**Fragment dokumentu:**
################

Mieli zabić nieznanego mężczyznę i "dopuścić się aktu kanibalizmu". Czterej oskarżeni o zabójstwo jak z horroru

Źródło:
TVN24 Pomorze
Lidia Wieliczuk, rzecznik Sądu Okręgowego w Gorzowie Wielkopolskim o sprawie kanibali
Lidia Wieliczuk, rzecznik Sądu Okręgowego w Gorzowie Wielkopolskim o sprawie kanibalitvn24
wideo 2/4
Lidia Wieliczuk, rzecznik Sądu Okręgowego w Gorzowie, o sprawie kanibalitvn24

Do Sądu Okręgowego w Gorzowie wpłynął akt oskarżenia przeciwko czterem mężczyznom, którzy mieli w okrutny sposób torturować, a potem zabić nieznanego im człowieka. Po wszystkim, jak podaje w akcie oskarżenia prokuratura, mieli zbezcześcić zwłoki i "dopuścić się aktu kanibalizmu". Śledczym nie udało się ustalić tożsamości ofiary, motywu zabójstwa ani kiedy doszło do przestępstwa.

Jak informuje Lidia Wieliczuk, rzecznik Sądu Okręgowego w Gorzowie, w piątek 30 października do sądu w tym mieście wpłynął z Prokuratury Okręgowej w Szczecinie akt oskarżenia przeciwko Robertowi M. (rocznik 1976), Sylwestrowi B. (rocznik 1961), Rafałowi O. (rocznik 1979) oraz Januszowi Sz. (rocznik 1970).

Prokuratorzy napisali w nim, że oskarżeni "w nieustalonym bliżej dniu w okresie od lipca do października 2002 roku w okolicy miejscowości Łasko oraz Strzelce Krajeńskie, działając wspólnie i w porozumieniu po uprzednim pobiciu i pozbawieniu wolności ze szczególnym udręczeniem, działając ze szczególnym okrucieństwem i w wyniku motywacji zasługującej na szczególne potępienie zabili poprzez dekapitację mężczyznę o nieustalonych danych personalnych, a następnie dopuścili się aktu kanibalizmu".

- Są oskarżeni o pozbawienie człowieka wolności połączone ze szczególnym udręczeniem, zabójstwo człowieka ze szczególnym okrucieństwem i w wyniku motywacji zasługującej na szczególne potępienie oraz znieważenie i ograbienie zwłok – wylicza sędzia Wieliczuk. Jak przekazuje, obecnie tylko jeden z oskarżonych przebywa w areszcie, a pozostali mają orzeczone środki zapobiegawcze w postaci dozoru policyjnego oraz zakazu kontaktowania się ze sobą.

################

**Zestaw rekordów:**

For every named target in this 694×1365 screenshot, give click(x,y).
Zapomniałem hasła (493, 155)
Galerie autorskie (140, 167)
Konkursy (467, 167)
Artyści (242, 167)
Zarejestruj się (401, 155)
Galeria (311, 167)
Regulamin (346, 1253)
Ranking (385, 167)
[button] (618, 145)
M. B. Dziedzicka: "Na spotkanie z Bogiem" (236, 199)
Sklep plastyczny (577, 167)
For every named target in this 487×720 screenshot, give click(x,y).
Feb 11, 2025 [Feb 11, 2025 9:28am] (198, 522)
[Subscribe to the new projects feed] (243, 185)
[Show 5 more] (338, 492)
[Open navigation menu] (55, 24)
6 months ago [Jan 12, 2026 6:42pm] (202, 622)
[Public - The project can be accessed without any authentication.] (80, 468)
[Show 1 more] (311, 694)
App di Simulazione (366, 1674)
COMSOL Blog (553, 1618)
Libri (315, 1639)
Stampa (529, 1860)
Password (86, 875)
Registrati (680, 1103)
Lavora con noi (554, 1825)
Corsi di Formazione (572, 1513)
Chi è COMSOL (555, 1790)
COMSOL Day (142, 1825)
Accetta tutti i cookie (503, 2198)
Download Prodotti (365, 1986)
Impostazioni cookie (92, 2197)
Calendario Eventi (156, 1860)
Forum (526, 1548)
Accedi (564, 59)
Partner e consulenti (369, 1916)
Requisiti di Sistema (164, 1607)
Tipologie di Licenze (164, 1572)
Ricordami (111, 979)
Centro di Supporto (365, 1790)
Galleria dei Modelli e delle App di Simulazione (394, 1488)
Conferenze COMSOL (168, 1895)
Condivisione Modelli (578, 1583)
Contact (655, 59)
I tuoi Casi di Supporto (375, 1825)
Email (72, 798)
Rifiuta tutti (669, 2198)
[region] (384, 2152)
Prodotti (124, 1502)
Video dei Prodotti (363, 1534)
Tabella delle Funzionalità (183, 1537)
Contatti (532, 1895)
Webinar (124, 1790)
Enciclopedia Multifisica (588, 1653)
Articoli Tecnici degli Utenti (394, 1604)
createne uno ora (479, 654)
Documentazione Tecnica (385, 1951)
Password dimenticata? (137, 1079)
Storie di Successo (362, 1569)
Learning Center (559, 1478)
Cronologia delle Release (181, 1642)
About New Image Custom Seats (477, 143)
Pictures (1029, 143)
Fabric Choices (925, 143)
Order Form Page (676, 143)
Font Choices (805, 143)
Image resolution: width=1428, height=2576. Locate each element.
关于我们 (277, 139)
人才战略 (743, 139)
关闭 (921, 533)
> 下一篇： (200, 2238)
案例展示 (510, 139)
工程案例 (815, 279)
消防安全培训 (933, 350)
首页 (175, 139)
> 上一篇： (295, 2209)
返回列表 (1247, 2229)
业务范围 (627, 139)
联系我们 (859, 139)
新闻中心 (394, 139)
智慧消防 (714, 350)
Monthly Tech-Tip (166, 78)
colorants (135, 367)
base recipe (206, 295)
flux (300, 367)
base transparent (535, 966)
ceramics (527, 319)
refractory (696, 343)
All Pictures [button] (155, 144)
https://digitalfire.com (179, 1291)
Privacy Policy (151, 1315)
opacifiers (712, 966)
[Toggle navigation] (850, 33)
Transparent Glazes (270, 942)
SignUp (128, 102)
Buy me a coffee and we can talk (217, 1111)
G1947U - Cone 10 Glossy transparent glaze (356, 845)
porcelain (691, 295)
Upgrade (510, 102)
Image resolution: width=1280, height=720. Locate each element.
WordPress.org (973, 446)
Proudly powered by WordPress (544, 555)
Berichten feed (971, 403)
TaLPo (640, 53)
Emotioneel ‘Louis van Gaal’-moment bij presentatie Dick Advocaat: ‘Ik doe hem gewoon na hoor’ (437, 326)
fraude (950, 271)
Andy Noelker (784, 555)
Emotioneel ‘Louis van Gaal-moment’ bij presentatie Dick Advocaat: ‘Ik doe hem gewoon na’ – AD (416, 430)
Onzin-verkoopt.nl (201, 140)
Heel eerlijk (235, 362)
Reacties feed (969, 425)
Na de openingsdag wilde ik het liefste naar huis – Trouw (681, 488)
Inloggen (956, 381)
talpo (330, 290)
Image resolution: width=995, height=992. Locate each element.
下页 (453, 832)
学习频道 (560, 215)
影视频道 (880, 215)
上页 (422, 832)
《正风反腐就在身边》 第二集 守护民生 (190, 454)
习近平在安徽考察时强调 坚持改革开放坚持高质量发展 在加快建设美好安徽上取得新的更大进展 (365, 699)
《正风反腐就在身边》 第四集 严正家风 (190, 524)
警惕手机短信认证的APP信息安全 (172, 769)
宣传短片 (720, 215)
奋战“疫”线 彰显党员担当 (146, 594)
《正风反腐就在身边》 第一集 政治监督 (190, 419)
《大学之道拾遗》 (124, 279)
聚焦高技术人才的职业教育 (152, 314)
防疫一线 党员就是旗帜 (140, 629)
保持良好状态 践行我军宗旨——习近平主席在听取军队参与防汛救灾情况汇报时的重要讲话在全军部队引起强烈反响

################

**Części ćwiczenia:**
1. Wypisz z artykułu o akcie oskarżenia fragment, zaczynając od słów "- Są oskarżeni" i kończąc na słowach "się ze sobą.".
2. Którego dnia, według artykułu o akcie oskarżenia, akt oskarżenia wpłynął do Sądu Okręgowego w Gorzowie?
Rekordy pochodzą z innego źródła.

**Odpowiedzi po kolei:**
1.
- Są oskarżeni o pozbawienie człowieka wolności połączone ze szczególnym udręczeniem, zabójstwo człowieka ze szczególnym okrucieństwem i w wyniku motywacji zasługującej na szczególne potępienie oraz znieważenie i ograbienie zwłok – wylicza sędzia Wieliczuk. Jak przekazuje, obecnie tylko jeden z oskarżonych przebywa w areszcie, a pozostali mają orzeczone środki zapobiegawcze w postaci dozoru policyjnego oraz zakazu kontaktowania się ze sobą.

2. Akt oskarżenia wpłynął w piątek 30 października.